Solar panel manufacturers need to acquire innovative production equipment in order to cut costs, increase margins, and offer differentiated products, a report issued by Lux Research’s Solar Components Intelligence service has warned.
Fatima Toor, Lux Research analyst and lead author of the report, Turning Lemons into Lemonade: Opportunities in the Turbulent Photovoltaic Equipment Market, said: “Across the industry there is recognition that innovation is needed to survive a shakeout.”

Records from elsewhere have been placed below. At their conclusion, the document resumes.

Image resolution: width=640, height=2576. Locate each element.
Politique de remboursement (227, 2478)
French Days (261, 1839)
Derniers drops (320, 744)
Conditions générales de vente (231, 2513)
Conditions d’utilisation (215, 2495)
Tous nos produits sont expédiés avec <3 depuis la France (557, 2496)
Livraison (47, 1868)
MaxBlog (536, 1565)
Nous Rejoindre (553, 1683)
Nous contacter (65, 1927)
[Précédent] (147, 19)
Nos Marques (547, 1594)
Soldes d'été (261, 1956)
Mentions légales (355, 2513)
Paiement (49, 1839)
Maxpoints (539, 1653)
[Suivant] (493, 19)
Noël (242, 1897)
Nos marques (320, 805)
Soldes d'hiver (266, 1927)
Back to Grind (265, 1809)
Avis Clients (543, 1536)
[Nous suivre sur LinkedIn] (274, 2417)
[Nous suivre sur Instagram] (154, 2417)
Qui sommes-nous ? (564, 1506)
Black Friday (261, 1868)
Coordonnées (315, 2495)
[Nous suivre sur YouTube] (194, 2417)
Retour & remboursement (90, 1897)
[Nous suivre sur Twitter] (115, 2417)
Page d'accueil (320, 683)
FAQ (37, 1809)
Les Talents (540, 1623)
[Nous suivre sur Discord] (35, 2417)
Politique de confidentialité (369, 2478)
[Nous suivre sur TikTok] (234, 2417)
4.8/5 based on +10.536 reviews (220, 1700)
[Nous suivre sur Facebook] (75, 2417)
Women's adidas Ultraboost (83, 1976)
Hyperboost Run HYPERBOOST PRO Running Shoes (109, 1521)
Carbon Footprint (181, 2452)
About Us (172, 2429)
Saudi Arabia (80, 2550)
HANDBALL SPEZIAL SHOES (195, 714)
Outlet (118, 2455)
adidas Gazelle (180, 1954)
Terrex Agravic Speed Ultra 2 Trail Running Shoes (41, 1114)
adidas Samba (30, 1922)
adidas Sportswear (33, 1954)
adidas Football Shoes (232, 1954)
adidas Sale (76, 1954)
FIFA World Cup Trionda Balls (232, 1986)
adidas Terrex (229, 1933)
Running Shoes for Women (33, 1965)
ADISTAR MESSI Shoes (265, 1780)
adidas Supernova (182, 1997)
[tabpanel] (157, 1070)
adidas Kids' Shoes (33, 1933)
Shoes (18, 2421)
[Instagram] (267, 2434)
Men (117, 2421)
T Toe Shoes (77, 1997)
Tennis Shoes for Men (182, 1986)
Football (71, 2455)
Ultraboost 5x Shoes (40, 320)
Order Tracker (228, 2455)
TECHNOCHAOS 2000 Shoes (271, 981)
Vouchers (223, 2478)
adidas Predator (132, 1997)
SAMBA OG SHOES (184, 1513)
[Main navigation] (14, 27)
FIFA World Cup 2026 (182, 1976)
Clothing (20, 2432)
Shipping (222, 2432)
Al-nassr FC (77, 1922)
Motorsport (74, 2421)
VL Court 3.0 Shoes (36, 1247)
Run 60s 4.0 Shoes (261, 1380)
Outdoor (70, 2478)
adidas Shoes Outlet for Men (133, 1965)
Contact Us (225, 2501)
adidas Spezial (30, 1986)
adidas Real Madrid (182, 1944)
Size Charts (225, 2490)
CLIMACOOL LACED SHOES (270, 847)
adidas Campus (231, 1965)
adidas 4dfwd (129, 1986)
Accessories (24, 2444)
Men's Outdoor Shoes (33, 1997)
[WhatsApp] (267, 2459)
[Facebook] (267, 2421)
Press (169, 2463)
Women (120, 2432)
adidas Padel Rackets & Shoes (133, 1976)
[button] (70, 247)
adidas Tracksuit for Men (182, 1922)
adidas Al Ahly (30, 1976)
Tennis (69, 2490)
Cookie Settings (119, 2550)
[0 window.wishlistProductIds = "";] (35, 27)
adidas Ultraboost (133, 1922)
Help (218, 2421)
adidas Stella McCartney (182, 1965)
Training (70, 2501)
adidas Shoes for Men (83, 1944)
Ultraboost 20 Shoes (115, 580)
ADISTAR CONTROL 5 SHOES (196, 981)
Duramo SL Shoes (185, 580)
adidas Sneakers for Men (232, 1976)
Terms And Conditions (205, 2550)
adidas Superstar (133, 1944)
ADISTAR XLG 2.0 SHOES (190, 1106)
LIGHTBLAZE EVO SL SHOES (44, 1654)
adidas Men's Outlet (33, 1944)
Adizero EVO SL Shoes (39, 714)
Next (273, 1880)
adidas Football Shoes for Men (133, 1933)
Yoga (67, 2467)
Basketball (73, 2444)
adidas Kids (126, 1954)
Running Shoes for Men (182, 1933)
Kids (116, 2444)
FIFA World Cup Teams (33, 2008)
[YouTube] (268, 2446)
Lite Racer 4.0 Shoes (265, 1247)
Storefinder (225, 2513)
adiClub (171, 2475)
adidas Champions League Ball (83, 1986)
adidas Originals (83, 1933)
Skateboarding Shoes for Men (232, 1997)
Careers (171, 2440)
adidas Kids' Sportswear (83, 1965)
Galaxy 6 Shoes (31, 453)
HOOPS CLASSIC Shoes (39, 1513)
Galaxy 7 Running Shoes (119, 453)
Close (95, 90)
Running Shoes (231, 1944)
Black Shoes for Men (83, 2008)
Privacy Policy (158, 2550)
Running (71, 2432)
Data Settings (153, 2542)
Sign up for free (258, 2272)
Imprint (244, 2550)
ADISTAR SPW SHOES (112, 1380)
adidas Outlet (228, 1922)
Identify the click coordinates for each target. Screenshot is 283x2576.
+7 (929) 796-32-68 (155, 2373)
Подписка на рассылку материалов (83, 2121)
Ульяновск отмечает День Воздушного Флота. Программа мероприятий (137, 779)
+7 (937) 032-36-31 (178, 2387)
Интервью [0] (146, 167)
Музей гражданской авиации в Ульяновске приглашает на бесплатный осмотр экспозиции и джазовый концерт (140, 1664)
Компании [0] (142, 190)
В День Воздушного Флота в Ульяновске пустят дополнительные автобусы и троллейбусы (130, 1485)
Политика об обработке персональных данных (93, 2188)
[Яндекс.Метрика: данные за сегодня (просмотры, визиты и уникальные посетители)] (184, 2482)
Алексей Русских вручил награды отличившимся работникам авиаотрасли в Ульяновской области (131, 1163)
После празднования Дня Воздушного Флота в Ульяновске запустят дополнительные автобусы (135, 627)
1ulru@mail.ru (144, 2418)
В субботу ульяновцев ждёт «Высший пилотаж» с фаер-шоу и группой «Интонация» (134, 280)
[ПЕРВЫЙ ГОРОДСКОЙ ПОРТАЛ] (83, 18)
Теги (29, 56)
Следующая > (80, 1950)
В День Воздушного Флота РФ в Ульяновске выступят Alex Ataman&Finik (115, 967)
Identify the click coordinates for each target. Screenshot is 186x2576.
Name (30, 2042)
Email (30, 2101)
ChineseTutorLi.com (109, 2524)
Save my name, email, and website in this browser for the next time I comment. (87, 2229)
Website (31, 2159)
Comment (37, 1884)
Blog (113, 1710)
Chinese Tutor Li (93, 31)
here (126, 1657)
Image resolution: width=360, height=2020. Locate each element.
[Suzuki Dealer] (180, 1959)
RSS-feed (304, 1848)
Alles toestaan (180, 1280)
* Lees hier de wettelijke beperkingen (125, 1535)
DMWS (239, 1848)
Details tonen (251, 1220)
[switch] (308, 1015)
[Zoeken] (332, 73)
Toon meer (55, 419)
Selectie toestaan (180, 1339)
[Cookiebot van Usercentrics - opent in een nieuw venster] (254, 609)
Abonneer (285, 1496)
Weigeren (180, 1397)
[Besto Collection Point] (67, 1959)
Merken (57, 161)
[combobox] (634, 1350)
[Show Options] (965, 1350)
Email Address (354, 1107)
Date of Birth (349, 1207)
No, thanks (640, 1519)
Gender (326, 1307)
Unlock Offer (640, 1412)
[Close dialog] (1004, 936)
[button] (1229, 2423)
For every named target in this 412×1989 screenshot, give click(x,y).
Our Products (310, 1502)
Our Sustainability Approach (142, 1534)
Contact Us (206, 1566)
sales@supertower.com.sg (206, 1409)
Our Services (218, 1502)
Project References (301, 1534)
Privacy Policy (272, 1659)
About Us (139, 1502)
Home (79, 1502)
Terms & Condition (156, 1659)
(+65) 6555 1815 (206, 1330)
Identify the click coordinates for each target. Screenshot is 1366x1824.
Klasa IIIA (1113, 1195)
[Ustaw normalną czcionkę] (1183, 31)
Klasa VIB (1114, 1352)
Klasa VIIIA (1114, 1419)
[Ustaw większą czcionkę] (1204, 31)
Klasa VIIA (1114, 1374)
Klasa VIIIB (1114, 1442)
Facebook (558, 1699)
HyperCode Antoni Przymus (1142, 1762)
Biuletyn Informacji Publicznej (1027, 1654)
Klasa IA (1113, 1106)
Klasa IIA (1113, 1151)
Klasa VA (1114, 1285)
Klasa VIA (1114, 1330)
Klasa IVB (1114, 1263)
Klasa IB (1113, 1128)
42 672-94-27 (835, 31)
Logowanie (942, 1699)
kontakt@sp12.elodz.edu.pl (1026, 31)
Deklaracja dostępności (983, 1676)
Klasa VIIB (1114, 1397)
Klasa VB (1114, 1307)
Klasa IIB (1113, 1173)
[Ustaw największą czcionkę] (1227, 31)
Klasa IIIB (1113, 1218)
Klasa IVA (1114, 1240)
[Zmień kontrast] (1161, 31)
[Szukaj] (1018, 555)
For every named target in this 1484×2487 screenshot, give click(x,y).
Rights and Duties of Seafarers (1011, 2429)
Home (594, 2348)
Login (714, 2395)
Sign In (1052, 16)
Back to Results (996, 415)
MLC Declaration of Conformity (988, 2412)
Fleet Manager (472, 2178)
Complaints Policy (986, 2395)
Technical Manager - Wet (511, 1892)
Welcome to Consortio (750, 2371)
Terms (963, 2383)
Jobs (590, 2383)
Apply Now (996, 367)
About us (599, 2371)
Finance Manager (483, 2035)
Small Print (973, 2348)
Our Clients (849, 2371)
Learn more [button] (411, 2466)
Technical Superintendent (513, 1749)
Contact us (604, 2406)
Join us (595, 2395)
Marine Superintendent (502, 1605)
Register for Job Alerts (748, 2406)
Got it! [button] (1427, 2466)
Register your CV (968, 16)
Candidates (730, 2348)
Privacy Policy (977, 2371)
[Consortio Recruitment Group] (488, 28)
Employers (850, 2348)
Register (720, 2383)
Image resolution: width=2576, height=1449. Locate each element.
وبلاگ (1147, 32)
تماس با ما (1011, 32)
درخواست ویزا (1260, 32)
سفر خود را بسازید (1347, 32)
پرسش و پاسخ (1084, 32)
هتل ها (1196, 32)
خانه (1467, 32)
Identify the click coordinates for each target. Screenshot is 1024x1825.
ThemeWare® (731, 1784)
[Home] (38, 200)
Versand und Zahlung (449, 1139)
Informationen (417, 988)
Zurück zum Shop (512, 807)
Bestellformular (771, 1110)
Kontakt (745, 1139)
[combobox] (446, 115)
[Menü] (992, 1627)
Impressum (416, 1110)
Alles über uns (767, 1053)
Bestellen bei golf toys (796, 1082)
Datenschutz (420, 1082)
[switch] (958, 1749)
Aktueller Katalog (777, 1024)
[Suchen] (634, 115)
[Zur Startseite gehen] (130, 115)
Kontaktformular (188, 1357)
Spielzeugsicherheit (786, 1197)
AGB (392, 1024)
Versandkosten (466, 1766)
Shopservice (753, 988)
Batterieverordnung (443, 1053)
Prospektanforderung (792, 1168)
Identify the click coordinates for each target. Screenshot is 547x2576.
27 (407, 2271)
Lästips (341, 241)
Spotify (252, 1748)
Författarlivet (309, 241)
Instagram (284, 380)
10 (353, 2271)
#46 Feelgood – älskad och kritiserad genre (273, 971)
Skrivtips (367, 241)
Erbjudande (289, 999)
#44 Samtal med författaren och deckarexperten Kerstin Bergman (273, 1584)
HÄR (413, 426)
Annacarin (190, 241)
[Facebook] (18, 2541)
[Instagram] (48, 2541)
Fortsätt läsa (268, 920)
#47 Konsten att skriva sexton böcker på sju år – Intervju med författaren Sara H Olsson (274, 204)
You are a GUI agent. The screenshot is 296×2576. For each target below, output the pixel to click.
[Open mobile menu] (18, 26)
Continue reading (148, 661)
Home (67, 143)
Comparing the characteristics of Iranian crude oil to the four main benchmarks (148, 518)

Lux Research analysts examined the PV production equipment landscape to identify opportunities for innovation.
The report found:
• There is opportunity in reducing silicon costs. Current wafer sawing techniques waste silicon; in contrast, technologies, such as direct solidification and epitaxial silicon, eliminate the need for wafer sawing. Emerging quasi-monocrystalline silicon (qc-Si) ingot growth enables 40% cheaper c-Si wafers.
• In CIGS, standardization is key. CIGS thin-film PV relies on custom equipment today. However, off-the-shelf tools and improved throughput will drive higher efficiencies, performance and yield – lowering capex and helping manufacturers attain scale and competitive production costs.
• New cell designs lead to equipment upgrades. Emerging cell designs, such as selective emitter (SE) and heterojunction with intrinsic thin layer (HIT) present potential for high efficiencies. However, they require new tools, and as a result, 60% to 70% of new equipment sales are for the cell production equipment.
This year, global capacity utilization is at 55% for crystalline silicon (x-Si) module production, 70% for cadmium telluride (CdTe) and 80% for copper indium gallium (di) selenide (CIGS), states Lux Research. Consequently, cell and module manufacturers are turning to core product differentiation to revamp margins and counter low-cost Chinese competition.